Rohit Bhasin - Research Analyst
This is Rohit on for Serge. Can you share any feedback you received from providers with the expansion to PGTCS? And then when can we expect an update from the partnered FX301 program with Pacira?
Ian C. Mortimer - President, CEO & Director
Chris, one second, do you want to talk about some of the feedback we've had on primary generalized and then Sherry can address the partner milestone?
Christopher E. Von Seggern - Chief Commercial Officer
Yes, absolutely. So the research we conducted, specifically thinking about the opportunity in PGTCS, leverage the profile that emerged from X-TOLE with respect to safety. And then we've put forward estimates around what an in-line product could be from an efficacy standpoint. And what we saw in that research was actually significant enthusiasm based on the safety and tolerability profile in the space as well as the ease-of-use attributes. And in primary generalized tonic clonic seizures, you can make the argument that some of our ease-of-use attributes are even more important than they are in FOS.
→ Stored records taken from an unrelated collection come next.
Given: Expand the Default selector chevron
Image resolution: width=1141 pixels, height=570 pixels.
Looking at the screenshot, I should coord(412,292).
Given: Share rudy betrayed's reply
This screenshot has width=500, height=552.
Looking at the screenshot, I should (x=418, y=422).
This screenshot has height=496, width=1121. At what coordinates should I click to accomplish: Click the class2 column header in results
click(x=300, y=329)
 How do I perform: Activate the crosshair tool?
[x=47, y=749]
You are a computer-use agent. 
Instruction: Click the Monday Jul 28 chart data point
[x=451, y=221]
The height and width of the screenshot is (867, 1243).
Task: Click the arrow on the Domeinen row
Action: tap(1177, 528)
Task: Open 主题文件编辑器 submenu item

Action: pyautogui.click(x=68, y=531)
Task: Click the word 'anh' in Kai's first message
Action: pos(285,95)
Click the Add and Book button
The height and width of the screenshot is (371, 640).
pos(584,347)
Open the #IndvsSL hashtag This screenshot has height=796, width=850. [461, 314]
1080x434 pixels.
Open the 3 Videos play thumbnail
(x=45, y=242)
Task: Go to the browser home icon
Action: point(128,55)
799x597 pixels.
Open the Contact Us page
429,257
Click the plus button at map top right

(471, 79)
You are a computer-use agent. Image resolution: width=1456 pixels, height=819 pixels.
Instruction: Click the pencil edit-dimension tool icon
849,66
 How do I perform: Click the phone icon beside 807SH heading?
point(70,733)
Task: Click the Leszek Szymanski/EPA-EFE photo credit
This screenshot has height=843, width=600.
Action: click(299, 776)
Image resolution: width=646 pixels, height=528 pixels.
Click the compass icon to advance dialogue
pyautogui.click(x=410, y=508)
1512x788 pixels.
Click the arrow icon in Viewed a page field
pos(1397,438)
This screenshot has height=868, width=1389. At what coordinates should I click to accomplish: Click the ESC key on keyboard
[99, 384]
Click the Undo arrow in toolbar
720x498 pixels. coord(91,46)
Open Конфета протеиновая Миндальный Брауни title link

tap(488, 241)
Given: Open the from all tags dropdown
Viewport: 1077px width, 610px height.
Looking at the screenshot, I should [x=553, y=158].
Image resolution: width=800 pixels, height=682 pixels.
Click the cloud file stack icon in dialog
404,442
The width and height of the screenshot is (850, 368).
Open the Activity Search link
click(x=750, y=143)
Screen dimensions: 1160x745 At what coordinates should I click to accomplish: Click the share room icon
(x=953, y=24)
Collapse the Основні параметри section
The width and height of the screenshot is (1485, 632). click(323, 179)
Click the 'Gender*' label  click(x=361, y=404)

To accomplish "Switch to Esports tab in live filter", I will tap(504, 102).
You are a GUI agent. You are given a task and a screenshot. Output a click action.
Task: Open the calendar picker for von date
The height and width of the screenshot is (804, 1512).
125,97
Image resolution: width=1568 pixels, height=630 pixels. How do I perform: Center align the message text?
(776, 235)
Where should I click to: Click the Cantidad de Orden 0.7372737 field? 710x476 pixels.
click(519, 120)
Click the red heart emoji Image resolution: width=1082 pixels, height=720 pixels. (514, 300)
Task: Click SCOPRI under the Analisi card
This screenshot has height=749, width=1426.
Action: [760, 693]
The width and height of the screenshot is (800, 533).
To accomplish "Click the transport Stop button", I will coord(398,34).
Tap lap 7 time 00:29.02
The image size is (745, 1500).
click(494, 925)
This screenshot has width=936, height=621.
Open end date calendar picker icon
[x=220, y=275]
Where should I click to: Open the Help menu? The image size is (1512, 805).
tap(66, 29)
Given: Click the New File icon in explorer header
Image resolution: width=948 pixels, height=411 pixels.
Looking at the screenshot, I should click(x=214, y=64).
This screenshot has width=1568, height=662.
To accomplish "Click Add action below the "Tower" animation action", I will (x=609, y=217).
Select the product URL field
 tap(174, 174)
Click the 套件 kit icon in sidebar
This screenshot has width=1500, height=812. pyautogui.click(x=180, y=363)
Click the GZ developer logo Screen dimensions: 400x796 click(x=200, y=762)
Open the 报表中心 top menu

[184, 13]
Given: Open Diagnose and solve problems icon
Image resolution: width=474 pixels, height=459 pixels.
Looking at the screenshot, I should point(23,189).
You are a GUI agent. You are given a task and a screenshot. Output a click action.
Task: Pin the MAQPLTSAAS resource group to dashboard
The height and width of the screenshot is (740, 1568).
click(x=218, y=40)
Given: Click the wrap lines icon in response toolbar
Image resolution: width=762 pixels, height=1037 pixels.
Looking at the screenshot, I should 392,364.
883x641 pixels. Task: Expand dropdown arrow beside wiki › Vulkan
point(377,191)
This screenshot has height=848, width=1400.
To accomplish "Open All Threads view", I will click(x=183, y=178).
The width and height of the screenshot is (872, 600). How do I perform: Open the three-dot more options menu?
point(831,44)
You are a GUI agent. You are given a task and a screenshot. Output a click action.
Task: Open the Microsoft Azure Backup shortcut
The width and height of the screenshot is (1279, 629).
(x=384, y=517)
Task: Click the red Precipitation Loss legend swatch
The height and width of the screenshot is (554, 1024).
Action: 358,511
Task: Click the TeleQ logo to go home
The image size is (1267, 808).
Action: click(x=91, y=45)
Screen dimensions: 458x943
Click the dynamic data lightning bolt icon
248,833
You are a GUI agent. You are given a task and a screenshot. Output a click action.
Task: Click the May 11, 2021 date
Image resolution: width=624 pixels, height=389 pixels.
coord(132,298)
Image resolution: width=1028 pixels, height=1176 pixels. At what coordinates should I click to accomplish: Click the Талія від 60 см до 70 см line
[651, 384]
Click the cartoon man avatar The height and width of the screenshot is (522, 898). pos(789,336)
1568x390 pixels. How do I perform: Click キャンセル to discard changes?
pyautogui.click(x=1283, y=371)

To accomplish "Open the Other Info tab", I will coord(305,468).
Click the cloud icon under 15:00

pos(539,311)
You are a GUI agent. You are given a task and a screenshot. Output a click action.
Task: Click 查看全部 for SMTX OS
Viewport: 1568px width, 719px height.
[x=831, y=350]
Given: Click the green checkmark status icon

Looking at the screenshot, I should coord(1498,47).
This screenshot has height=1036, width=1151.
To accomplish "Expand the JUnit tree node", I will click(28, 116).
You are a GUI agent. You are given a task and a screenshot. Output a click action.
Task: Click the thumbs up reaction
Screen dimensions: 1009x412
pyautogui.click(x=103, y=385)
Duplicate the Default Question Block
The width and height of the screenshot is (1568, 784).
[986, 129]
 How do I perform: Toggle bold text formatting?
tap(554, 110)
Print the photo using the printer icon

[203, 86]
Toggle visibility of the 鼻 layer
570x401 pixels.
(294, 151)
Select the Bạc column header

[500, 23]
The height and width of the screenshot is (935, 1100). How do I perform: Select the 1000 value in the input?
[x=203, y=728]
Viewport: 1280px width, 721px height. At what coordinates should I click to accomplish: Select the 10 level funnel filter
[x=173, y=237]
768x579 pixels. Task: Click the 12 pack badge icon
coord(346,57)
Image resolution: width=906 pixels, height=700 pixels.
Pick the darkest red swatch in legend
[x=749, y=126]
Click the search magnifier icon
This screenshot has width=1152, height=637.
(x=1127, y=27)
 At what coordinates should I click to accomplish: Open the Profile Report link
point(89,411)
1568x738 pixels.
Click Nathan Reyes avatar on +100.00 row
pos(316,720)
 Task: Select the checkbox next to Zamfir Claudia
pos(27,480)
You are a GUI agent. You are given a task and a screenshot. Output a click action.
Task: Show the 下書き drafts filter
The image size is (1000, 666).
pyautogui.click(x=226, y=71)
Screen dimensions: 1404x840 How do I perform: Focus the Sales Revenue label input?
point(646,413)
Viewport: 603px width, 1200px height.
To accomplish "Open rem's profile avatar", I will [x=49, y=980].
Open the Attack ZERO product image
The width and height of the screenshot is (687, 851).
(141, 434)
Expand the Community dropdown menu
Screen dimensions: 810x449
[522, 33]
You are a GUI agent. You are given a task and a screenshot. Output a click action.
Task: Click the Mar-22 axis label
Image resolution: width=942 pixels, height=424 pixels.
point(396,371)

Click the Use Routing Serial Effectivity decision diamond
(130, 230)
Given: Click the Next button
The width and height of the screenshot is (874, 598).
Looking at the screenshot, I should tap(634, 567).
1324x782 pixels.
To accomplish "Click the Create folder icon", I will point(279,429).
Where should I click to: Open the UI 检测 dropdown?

And that hinges on the importance of the lack of titration, the ability to achieve efficacy very rapidly. Remember, these seizures tend to cluster and they are considered more dangerous than an FOS seizure with a greater likelihood of SUDEP as well as death resulting from accidents. So the ease-of-use attributes were really encouraging in the eyes of the clinicians with which we spoke in. And the other components, ability to potentially miss a dose, a novel mechanism of action to be used in combination, all of those components resonate really well with -- from the market research that we've seen. And as a result, we think this is going to be a very compelling offering for patients in this category.
Sherry Aulin - CFO
Great. And then on the Pacira side, so we really look to our collaborators with respect to updating the market. So at this time, we don't have -- Pacira hasn't updated their guidance in Q2, but we do expect to get more information in the coming months, and we'll take the lead from them and update accordingly.
Operator
Seeing no other questions in the queue, I will turn the call back over to Sherry Aulin.
Sherry Aulin - CFO
Great. Well, thanks, everyone, for joining us today on our Q2 call. Operator, we will now end the call.
Operator
This concludes today's call. Thank you for attending. You may now disconnect.